Friday, December 10, 2010

when bytecode analysis is too much

There are many tools for static code analysis available. Recently I started using PMD and Findbugs. The main difference between these two libraries is that one of them (Findbugs) operates on bytecode produced by javac, whereas PMD works on abstract syntax tree of java source files, without the need of their compilation.

Today I faced a problem, which allowed me to understand static code analysis and a way java compiler works a little bit more. 

Reporting tools used in my company declacred many violations of our home-grown Findbugs rule. In brief: its purpose was to recognize all the empty catch clauses. As this rule behaviour was very well unit tested at an angle of various scenarios, it was the most violated rule. What was even more strange: it reported violations not only on empty catch blocks as it was supposed to, but also on perfectly legal switch statements, which used enums as arguments. Here is an example:

public void testIt(DummyEnum anEnum) {
        switch (anEnum) {
            case ONE:
                // do sth
                break;
            case TWO:
                // do sth else
                break;
            default:
                throw IllegalStateException("dummy exception");
        }
}

Usage of javap and java disassembler revealed the cause of the problem. It turned out, that behind the scenes enum types are internally mapped to static arrays. Switch clauses, which use enums are in turn translated into series of try-catch (NoSutchFieldError) blocks - empty catch blocks. Analysis of exception tables provided by javap clearly shows where to goto when an exception occurs inside switch.
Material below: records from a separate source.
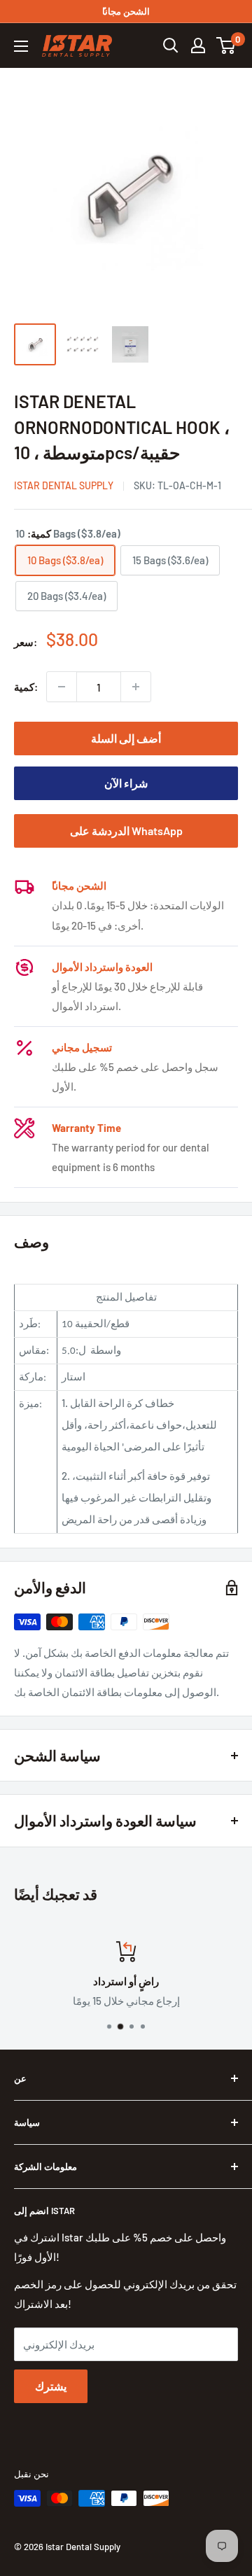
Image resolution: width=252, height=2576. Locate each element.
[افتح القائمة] (21, 46)
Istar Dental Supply (63, 485)
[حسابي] (198, 45)
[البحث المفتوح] (170, 45)
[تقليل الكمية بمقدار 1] (61, 686)
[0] (226, 45)
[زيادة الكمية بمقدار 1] (135, 686)
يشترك (50, 2386)
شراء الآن (126, 783)
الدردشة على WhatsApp (126, 830)
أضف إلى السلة (126, 738)
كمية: (26, 686)
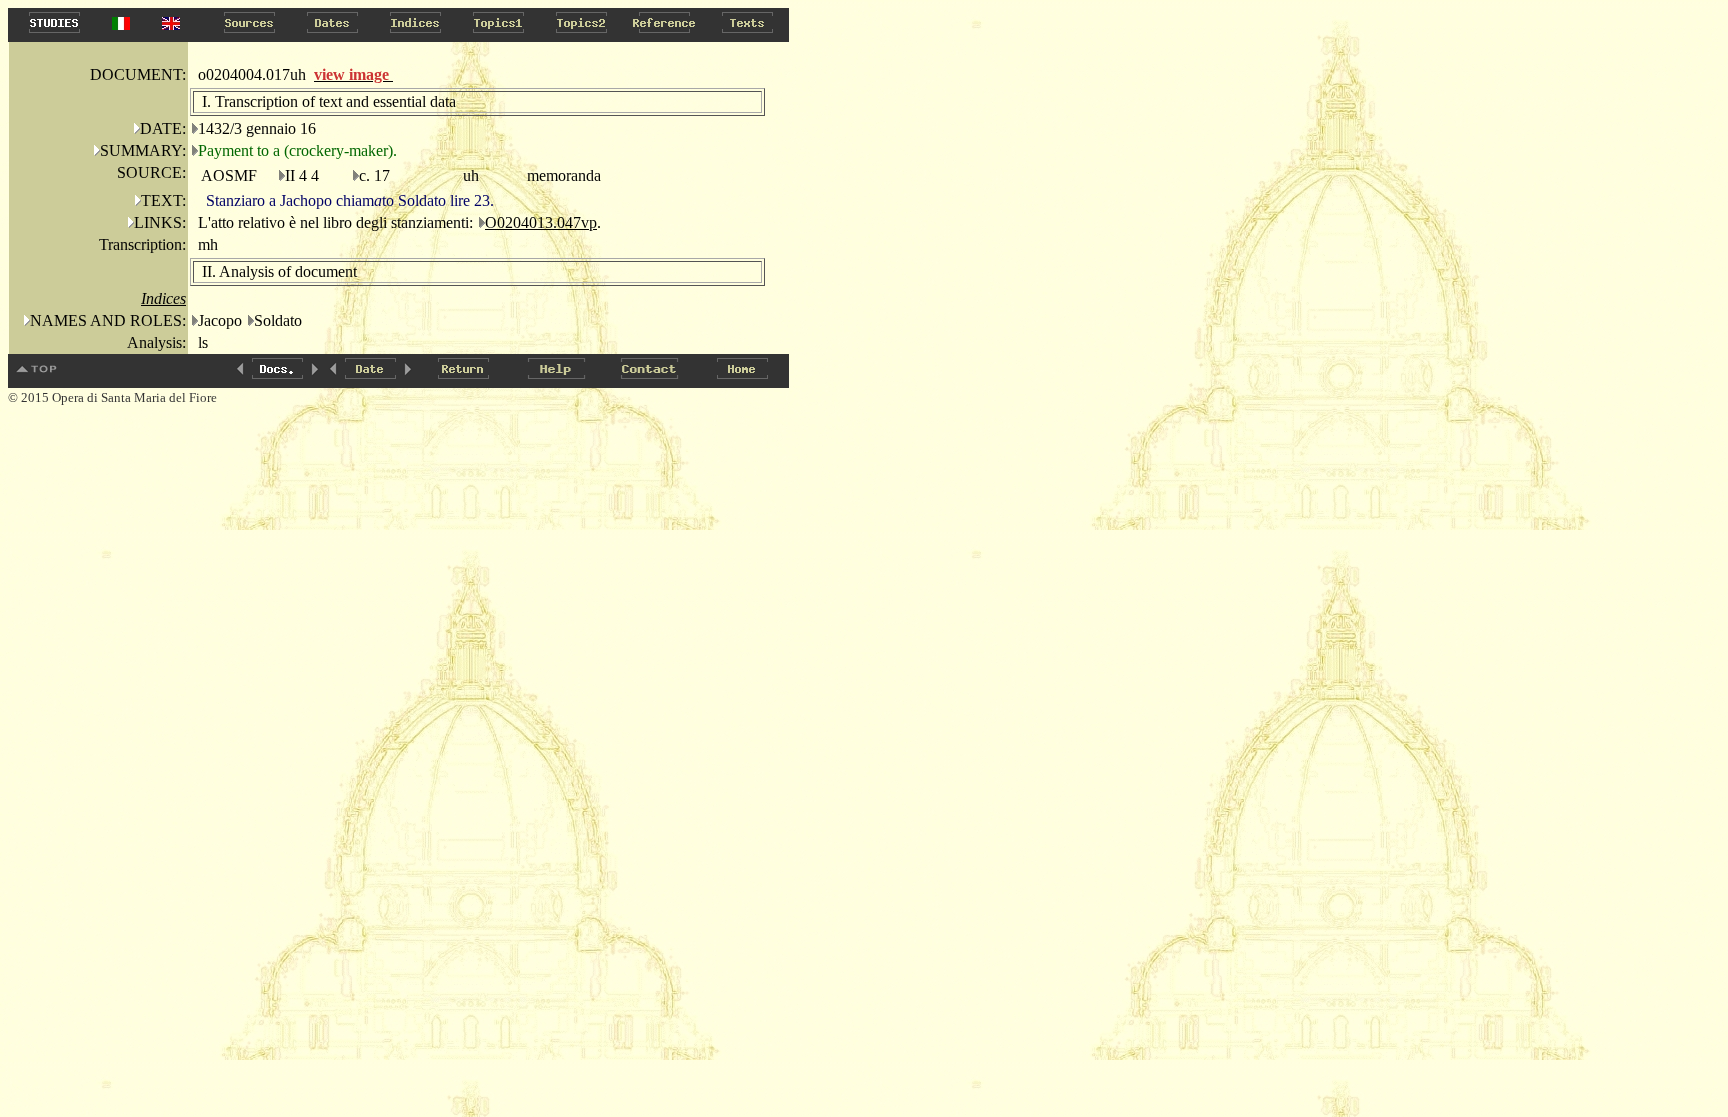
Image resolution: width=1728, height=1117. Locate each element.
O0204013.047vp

public void testIt(DummyEnum anEnum) {
        switch (EnclosingClass.$SwitchMap$DummyEnum[this.anEnum.ordinal()]) {
            case ONE:
                // do sth
                break;
            case TWO:
                // do sth else
                break;
            default:
                throw IllegalStateException("dummy exception");
        }
}
As the PMD library does not operate on bytecode, it was much easier to rewrite this rule (using XPath expression) rather than patch existing Findbugs rule. In this case usage of Findbugs appeared to be exaggerated.